■ **PROBLEM TO SOLVE**
Scan the entries below. List each line with "chevron".

■ **Extracted data entries**

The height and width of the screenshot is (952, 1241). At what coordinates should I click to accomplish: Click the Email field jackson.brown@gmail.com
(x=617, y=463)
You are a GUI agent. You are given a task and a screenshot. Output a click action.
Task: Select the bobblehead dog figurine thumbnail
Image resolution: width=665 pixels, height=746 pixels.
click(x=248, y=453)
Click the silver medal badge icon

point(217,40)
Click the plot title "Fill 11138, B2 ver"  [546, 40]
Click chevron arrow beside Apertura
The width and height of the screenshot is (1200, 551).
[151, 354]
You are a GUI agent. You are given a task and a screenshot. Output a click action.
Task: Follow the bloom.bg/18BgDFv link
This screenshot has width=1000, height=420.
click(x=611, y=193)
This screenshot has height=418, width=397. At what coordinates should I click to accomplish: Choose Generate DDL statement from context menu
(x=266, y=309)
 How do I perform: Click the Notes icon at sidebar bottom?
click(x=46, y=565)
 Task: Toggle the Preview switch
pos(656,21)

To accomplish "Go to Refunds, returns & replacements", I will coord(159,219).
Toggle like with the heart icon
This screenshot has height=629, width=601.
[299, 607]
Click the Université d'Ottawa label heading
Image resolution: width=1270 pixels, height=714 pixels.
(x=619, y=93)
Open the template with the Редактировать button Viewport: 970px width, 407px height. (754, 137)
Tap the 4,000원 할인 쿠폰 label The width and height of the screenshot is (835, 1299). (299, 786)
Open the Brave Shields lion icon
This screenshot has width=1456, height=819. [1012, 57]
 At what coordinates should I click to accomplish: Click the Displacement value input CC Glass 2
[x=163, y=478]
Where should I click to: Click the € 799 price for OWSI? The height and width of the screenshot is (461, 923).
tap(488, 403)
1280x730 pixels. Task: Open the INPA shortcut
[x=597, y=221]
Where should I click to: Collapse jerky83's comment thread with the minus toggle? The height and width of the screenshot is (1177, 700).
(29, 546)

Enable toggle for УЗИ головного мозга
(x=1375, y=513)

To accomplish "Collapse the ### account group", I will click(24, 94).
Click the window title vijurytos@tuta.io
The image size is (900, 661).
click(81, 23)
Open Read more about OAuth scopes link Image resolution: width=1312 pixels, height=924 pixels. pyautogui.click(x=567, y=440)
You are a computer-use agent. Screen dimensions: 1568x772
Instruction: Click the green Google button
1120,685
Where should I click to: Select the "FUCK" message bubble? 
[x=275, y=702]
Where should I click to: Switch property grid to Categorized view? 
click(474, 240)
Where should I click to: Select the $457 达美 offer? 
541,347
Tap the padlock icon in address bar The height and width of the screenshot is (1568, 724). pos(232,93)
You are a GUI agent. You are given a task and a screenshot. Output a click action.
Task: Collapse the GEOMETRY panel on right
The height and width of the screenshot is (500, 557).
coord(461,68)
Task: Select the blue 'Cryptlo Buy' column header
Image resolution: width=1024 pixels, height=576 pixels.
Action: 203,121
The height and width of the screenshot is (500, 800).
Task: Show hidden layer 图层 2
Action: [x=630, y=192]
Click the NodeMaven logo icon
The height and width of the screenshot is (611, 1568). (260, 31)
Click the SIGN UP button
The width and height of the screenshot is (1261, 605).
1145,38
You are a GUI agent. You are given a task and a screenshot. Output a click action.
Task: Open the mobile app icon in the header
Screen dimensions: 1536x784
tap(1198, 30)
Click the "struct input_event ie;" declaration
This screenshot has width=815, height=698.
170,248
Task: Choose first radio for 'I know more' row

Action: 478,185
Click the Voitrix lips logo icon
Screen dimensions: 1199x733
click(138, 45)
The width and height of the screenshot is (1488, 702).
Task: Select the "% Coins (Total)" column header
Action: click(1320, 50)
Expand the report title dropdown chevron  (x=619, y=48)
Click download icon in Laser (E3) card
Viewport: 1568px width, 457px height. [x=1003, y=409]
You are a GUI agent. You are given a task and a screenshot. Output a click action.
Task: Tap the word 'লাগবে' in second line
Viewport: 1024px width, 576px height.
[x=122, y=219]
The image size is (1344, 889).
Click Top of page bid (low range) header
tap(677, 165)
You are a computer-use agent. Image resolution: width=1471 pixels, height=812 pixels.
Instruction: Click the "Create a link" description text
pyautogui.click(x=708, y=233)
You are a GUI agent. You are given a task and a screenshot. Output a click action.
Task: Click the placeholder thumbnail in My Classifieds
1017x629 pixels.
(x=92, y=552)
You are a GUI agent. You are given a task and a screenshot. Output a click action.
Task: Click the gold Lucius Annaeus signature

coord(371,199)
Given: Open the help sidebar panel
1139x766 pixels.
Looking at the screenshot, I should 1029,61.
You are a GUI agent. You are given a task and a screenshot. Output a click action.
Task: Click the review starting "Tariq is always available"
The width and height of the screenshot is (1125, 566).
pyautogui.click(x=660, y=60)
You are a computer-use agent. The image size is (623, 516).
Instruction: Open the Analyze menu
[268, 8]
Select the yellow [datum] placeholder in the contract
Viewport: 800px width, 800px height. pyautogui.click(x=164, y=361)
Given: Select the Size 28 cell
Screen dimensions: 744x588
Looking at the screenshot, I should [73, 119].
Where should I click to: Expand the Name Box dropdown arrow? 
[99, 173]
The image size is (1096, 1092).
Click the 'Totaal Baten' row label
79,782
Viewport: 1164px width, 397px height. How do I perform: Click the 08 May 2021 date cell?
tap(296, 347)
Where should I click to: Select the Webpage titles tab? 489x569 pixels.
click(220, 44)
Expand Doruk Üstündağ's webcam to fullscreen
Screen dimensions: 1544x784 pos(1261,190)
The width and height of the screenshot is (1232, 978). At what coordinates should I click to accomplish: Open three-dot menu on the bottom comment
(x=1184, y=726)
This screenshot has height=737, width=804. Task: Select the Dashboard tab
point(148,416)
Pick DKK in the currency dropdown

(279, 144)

■ **RESPONSE**
Click chevron arrow beside Apertura
Expand the report title dropdown chevron  (x=619, y=48)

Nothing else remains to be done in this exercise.